You are viewing a plain text version of this content. The canonical link for it is here.

Posted to user@flume.apache.org by no jihun <je...@gmail.com> on 2016/03/21 09:10:27 UTC

About Avro file writing progress on hdfs via Flume.

Hello developers.

I am using flume to write avro file on hdfs.

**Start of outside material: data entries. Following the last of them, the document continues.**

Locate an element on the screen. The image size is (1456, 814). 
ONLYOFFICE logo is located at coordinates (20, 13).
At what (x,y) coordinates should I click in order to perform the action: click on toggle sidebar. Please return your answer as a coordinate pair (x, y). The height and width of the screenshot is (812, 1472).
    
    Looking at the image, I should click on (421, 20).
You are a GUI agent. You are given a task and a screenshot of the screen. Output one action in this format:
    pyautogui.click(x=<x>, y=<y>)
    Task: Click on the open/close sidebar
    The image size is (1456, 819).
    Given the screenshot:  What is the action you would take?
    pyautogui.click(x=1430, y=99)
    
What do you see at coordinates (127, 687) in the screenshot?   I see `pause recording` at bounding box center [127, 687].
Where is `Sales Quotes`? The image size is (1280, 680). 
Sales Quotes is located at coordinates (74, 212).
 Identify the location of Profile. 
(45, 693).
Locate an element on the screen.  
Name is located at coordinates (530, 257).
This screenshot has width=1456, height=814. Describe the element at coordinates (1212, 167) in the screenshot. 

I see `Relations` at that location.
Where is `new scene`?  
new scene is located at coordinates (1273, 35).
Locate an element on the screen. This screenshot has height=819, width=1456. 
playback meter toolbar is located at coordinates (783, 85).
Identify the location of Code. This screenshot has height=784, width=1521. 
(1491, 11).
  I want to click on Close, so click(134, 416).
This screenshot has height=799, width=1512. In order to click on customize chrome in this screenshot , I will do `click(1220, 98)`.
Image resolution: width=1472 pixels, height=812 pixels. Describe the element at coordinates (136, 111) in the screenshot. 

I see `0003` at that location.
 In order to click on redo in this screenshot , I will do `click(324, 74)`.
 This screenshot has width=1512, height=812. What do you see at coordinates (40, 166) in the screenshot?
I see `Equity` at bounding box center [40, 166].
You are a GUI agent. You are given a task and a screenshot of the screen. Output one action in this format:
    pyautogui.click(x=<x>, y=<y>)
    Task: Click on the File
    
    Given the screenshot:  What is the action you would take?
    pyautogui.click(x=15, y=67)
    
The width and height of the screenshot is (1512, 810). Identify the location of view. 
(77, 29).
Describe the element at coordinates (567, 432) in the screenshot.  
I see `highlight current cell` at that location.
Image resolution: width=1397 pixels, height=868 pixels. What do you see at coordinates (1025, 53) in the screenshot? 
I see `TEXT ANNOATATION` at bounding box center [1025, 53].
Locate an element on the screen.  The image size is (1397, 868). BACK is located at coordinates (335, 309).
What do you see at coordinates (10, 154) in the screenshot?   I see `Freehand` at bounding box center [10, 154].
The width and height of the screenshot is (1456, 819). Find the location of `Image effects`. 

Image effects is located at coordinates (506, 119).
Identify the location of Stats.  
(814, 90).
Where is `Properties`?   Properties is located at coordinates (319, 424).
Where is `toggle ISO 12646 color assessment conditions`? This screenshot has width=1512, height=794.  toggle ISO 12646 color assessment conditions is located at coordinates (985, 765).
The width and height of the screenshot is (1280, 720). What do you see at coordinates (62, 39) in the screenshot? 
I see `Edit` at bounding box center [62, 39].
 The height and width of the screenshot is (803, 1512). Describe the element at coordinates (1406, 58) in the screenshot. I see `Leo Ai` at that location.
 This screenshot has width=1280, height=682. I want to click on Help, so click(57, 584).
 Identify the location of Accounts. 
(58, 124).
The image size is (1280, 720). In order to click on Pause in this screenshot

Now I am very curious why avro.tmp file size on hdfs do not increased
eventually but increased at the last moment(closing time)
even though many batch or transaction happen.


For example.

There is continues high event traffic(5k event/s) in comming to the hdfs
channel which sinked to hdfs.

when the '~~9320.avro.tmp' file created It start with size 895KB
[image: 본문 이미지 2]



but even channels sinked well to hdfs the ~~9320.avro.tmp file never get
increased in size.
- 5 minutes later
[image: 본문 이미지 6]
- 5 minutes later
[image: 본문 이미지 7]


And lastly rolling happen due to the rollSize.
At that moment 9320.avro file increased to 113MB.

[image: 본문 이미지 3]

Also the next file 9321.avro.tmp do not increased until rolled.
5 minutes later
[image: 본문 이미지 8]



I thought "may be the avro file buffered on the Flume agent's machine and
flushed entire file at the last moment, closing, rolling"

So I checked the network traffic at the rolling moment,
but network traffic does not go high at the rolling moment.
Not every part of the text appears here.